Actually, I've found that as long as I have good all weather tires on the Mustang, it handles perfectly fine until I hit about 3 inches of snow on the roads - then the sway bars start to scrape. Since the city of Philadelphia does not believe in plowing until at least a day after the storm and doesn't salt the roads either, I learned this first hand!
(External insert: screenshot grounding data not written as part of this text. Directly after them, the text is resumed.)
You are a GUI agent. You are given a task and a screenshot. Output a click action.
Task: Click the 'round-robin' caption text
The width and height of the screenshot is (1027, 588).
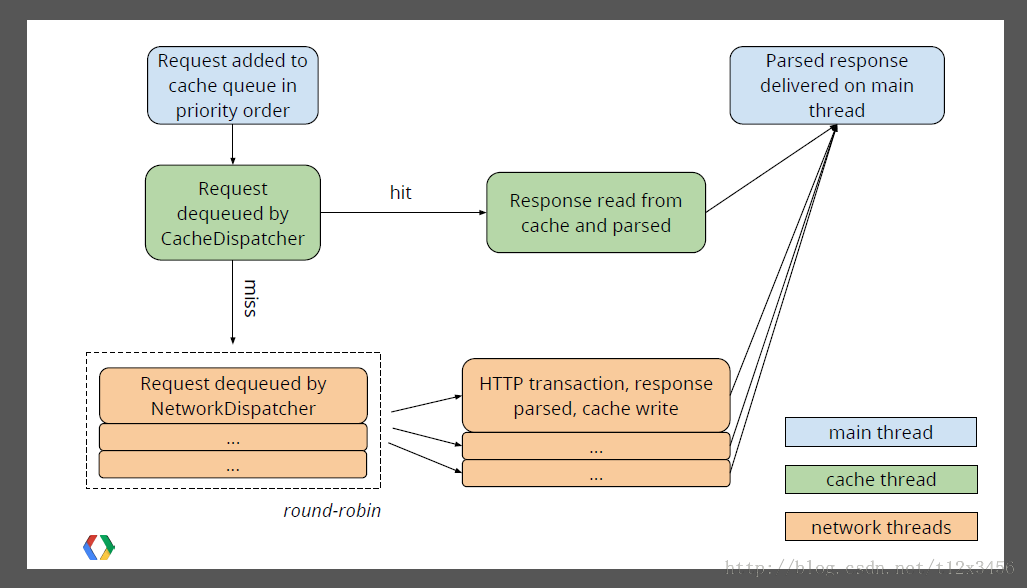tap(332, 510)
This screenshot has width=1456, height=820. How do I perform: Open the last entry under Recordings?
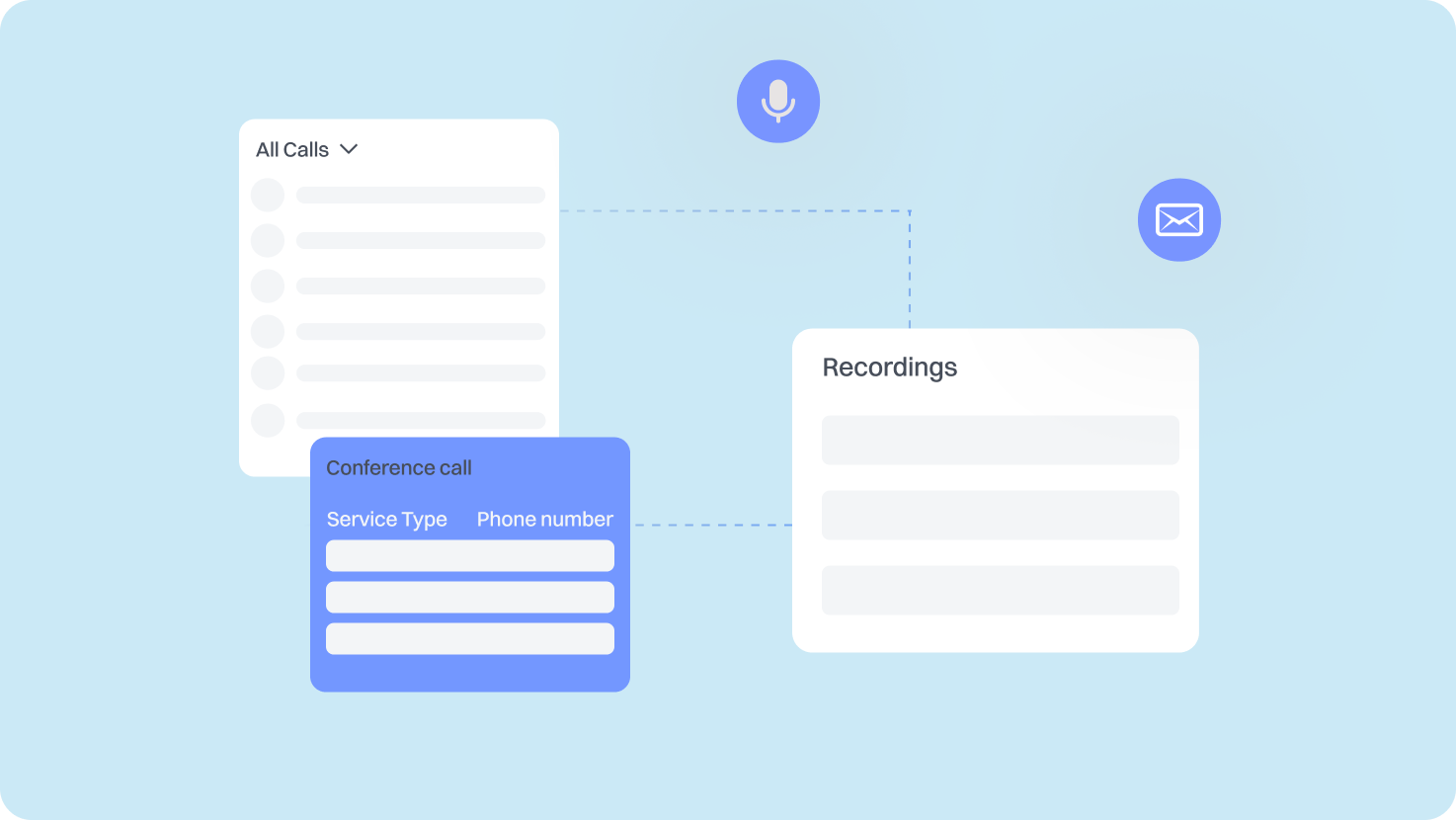click(1000, 590)
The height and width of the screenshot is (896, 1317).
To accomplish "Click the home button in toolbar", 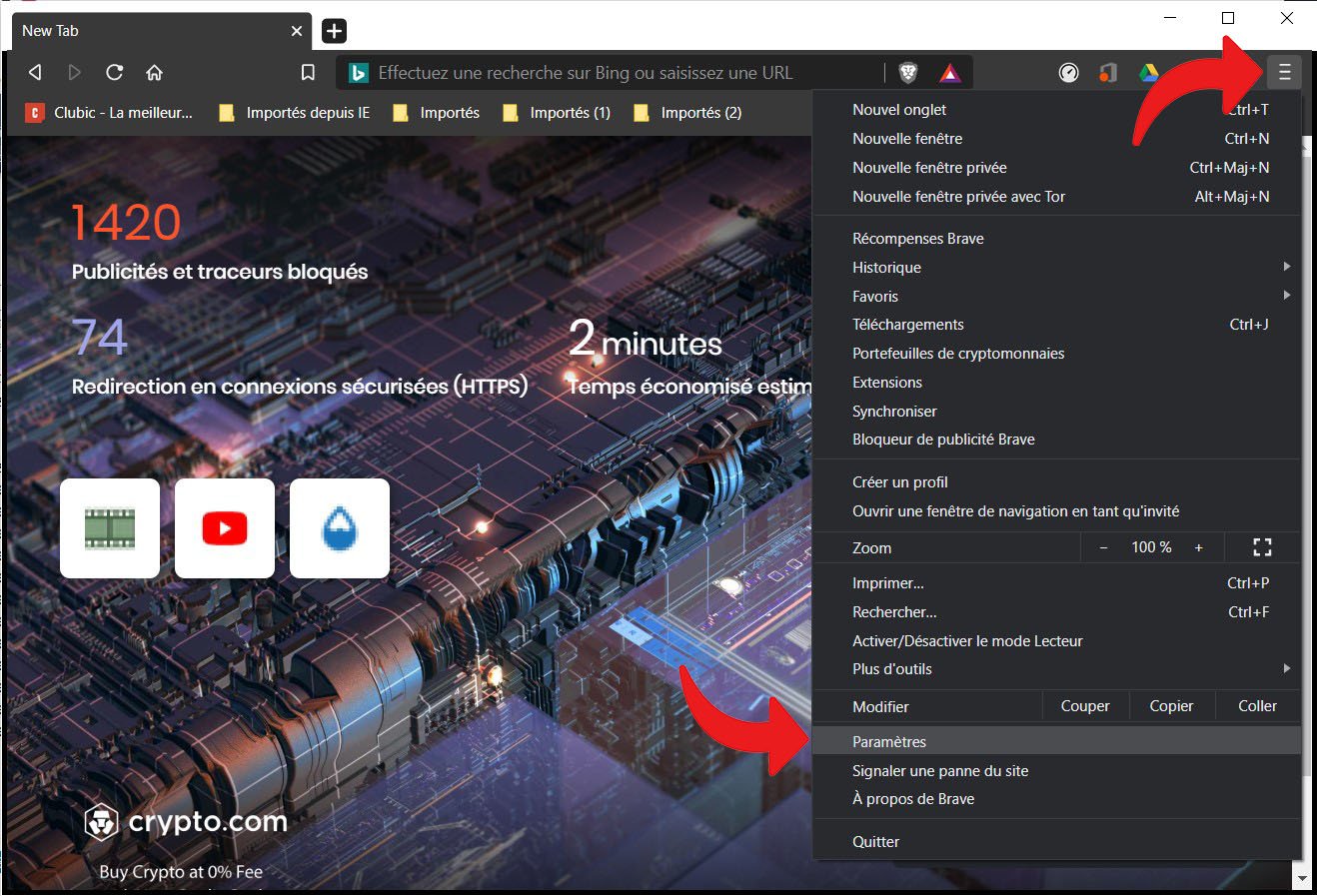I will click(154, 73).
My only issue in my Bullitt is that the increased torque means i have to be careful when moving from a complete stop or it tends to fishtail. eeeaaasssyyy on the gas pedal when in first gear - not a normal habit :badgrin:
The way to drive a stick in snow is simply start off in second or even third. Will it pull? You bet, little bit of wheel spin with a feather light touch on the gas and dumping of the clutch it'll move right off. Never, ever use first on ice or snow. Go for the higher gear at the earliest possible time, in other words, low rpm, low speed. Let the torque pull you away. Stay off the clutch, unless of course you want to induce some wheel spin. :badgrin: If you are going to do wheel spin why not crank the steering wheel hard over a couple or ten degrees and do some donuts while you are at it!:smile: :smile: :smile: :smile: :smile: :smile:

Really, remember start off in a higher gear from a dead stop. Feather light gas pedal, let the engine "lug" in gears a little. It won't hurt a thing, there's plenty of wheel slippage.
 
#28 ·
DavidMidgley said:
The way to drive a stick in snow is simply start off in second or even third. Will it pull? You bet, little bit of wheel spin with a feather light touch on the gas and dumping of the clutch it'll move right off. Never, ever use first on ice or snow. Go for the higher gear at the earliest possible time, in other words, low rpm, low speed. Let the torque pull you away. Stay off the clutch, unless of course you want to induce some wheel spin. :badgrin: If you are going to do wheel spin why not crank the steering wheel hard over a couple or ten degrees and do some donuts while you are at it!:smile: :smile: :smile: :smile: :smile: :smile:

Really, remember start off in a higher gear from a dead stop. Feather light gas pedal, let the engine "lug" in gears a little. It won't hurt a thing, there's plenty of wheel slippage.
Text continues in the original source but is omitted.